Evacuons d’emblée l’hypothèse d’une rancœur, voire d’une aigreur, de ne pas faire partie des happy few multibadgés qui hantent les couloirs du bunker en multipliant les tweets et les selfies pour que chacun sache qu’ils sont dans la place. Il y a 30 ans je ne dis pas, mais aujourd’hui il faudrait au sens littéral me payer pour que j’y mette les pieds.
Et envisageons ce billet pour ce que très modestement il est : l’expression d’une humeur non mauvaise mais plutôt effarée face à ce qui relève d’un phénomène de sidération puissant dont peu semblent s’émouvoir.
Je veux parler de l’extrême vulgarité de tout ce qu’a véhiculé l’édition du Festival qui vient de s’achever, hors certains films eux-mêmes dont la plupart venus d’Asie ( Japon, Taiwan, thailande), il n’y a sans doute pas de hasard.
Vulgaires les propos tenus par Pierre Lescure quand, en guise de liminaire, il se délecte des partenariats qui associe sa manifestation à des multinationales à volonté clairement hégémonique dans leur domaine, je pense évidemment à Kering. Promotion du cinéma, marché du film, la prégnance du commerce sur l’art à chaque recoin du festival s’affiche désormais sans vergogne. Toute aussi décomplexée et grossière, d’année en année bouffie par toujours plus de suffisance, l’omniprésence des médias audiovisuels, avec Canal en tête de gondole, balafre le paysage au propre comme au figuré.
Vulgaire aussi la pseudo-élégance des monteurs et monteuses de marche chopardisées, qui rivalisent d’étalage de chairs à la fermeté douteuse et de choix vestimentaires pour le moins erratiques, sans parler du sexisme ambiant qui voit des colonies de pingouins en total look tuxedo + nœud-pap’, à l’austérité imposée, cohabitées avec des hordes féminines aux extravagances capillaires et chromatiques rien moins que ridicules. N'est pas glamour qui veut.

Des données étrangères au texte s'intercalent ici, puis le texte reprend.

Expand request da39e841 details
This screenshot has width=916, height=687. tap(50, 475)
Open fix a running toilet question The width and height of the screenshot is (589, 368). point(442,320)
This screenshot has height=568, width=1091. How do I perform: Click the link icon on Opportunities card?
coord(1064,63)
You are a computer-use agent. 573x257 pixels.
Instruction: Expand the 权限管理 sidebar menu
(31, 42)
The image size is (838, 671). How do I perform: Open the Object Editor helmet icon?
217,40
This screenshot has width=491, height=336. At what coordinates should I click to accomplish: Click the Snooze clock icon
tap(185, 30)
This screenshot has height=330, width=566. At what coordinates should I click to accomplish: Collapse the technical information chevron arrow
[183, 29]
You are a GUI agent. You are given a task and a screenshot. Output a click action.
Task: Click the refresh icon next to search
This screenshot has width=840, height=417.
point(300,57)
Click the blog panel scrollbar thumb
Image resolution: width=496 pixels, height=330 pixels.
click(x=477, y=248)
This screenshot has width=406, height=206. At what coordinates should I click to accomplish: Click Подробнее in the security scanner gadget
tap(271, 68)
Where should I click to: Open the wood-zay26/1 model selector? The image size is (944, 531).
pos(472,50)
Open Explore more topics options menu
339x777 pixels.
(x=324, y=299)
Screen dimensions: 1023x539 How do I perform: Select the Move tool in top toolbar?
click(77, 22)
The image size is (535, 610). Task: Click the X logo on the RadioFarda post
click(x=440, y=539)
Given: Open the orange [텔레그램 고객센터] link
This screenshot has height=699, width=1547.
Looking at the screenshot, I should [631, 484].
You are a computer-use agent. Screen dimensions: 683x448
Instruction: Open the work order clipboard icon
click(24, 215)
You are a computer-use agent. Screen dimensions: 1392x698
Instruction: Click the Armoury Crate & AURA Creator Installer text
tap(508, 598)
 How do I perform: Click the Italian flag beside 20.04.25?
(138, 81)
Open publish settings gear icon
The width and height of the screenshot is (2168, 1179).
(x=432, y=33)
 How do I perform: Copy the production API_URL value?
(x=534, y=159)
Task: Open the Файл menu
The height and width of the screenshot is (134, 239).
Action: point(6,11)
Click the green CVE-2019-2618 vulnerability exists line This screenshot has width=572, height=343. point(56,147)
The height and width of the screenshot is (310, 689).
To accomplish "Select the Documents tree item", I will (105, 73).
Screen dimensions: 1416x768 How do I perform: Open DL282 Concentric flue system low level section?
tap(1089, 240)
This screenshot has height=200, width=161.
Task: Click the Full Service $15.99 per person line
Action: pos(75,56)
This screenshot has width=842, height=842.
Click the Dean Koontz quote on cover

Et vulgaire enfin l’incontinence des propos d’où qu’ils viennent qui confirme la peoplelisation de la société du spectacle dont les paroles, et sans doute les pensées, n’excèdent plus les 140 caractères (lorsqu’ils arrivent à les atteindre).
Et le pire est que ce miroir est aussi le nôtre, effet loupe en moins, qui nous en voit scruter les bords pour y déceler une ombre où se cacherait le début d’une résistance, mais en vain.